- The Washington Times - Tuesday, November 26, 2002

RICHMOND A woman hanged herself and a man suffered a fractured skull and hip when attacked by another patient in unrelated events at Western State Hospital in Staunton.
"We have information on both incidents, and we are following them," said Heidi Lawyer, acting director of the Virginia Office for Protection and Advocacy, a state watchdog agency for the disabled.
The state mental health department confirmed last week that a 45-year-old woman hanged herself in her room last Tuesday, apparently by tying a towel to a door hinge.
She had been transferred to Western State from the Fairfax County jail Nov. 1, department spokesman Martha Mead said.
"She was found in her room," Miss Mead said. "The rescue squad was called, but she died on her way to the hospital."
The woman was not on a suicide watch because she had given no indications she might kill herself, Miss Mead said. She had been checked 10 to 15 minutes before she was found.
A suicide is "always a tragedy for the hospital staff and the family. We certainly send our condolences to the family," Miss Mead said.
The mental health agency is investigating the death. Miss Mead declined to release the woman's name because of confidentiality rules.

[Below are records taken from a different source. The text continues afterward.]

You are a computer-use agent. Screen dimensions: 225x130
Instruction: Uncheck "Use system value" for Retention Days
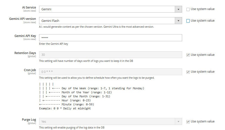point(188,55)
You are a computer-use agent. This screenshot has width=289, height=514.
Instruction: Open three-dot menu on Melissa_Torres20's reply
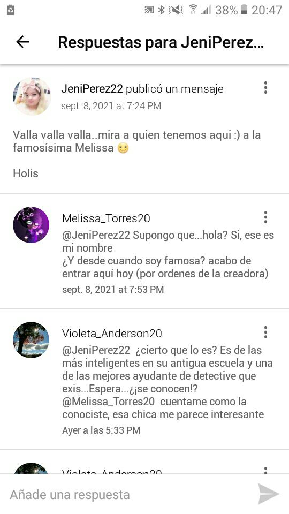[x=265, y=217]
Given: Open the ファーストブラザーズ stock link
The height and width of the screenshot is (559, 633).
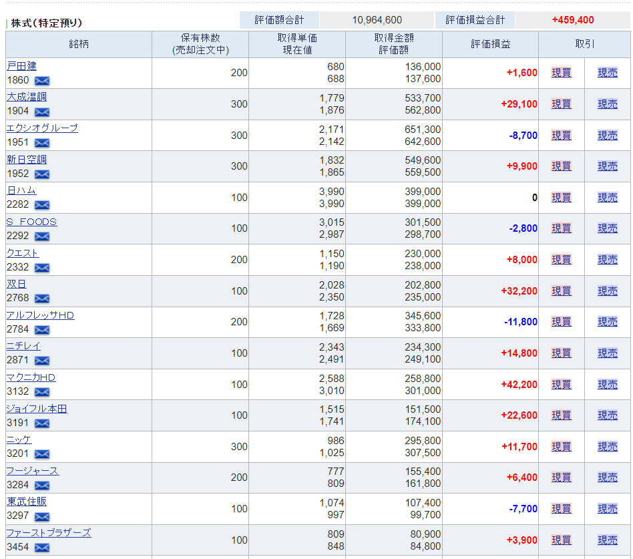Looking at the screenshot, I should tap(49, 533).
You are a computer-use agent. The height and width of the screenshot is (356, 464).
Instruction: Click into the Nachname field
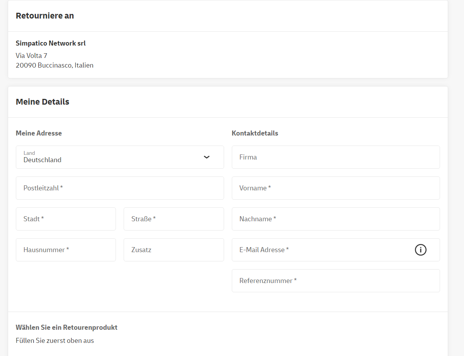click(x=335, y=219)
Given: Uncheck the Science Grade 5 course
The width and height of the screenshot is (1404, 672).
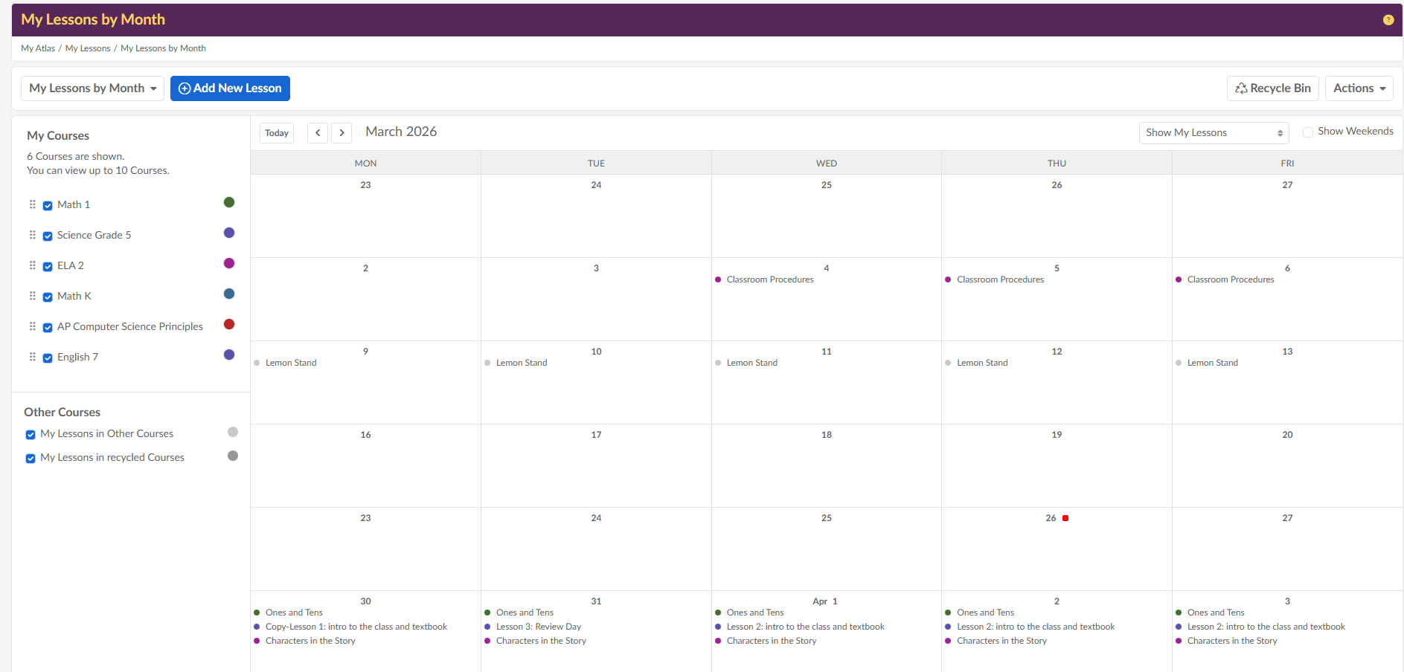Looking at the screenshot, I should 48,236.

A patient in Western State's forensic unit, which houses those charged with a crime or found not guilty by reason of insanity, suffered a fractured skull, broken hip and fractured wrist when he was attacked by another patient Oct. 24, Miss Mead said.
The two patients were standing in a line to receive medication when one of them started arguing with a nurse, Miss Mead said. The second patient intervened but was punched by the first patient and fell against the wall. The first patient then kicked the man, breaking his wrist, hip and skull.
"It was very serious," Miss Mead said, adding that the man was treated at the Augusta Medical Center but is now back at Western State.
The attacker will not be charged because he is "extremely ill," Miss Mead said.
The death and beating occurred several months after Western State passed an inspection by the U.S. Justice Department, though the federal agency's four-year investigation of the hospital is ongoing.
The Justice Department chronicled a series of patient care violations at Western State, including deaths and excessive use of seclusion and physical restraints.
The investigation also found that inaccurate or inadequate diagnoses and treatment led to needless medications, and in one case, the death of patient Maura Patten in 1997.
Valerie L. Marsh, one of the state's most vocal advocates for the mentally ill, said she was not surprised by the death and beating at Western State.
"The mental health system is in total crisis," said Miss Marsh. "Public hospitals are a barometer of the problem."
There are not enough state beds for people with severe mental illness, she said, and public mental health resources at the local level are inadequate, problems worsened by the state's huge revenue shortfall.
"We have a system that forces people to get sick, that forces them to get suicidal," said Miss Marsh, director of the Virginia chapter of the National Alliance for the Mentally Ill.
Western State, with about 420 patients, is one of Virginia's three major state-run psychiatric hospitals.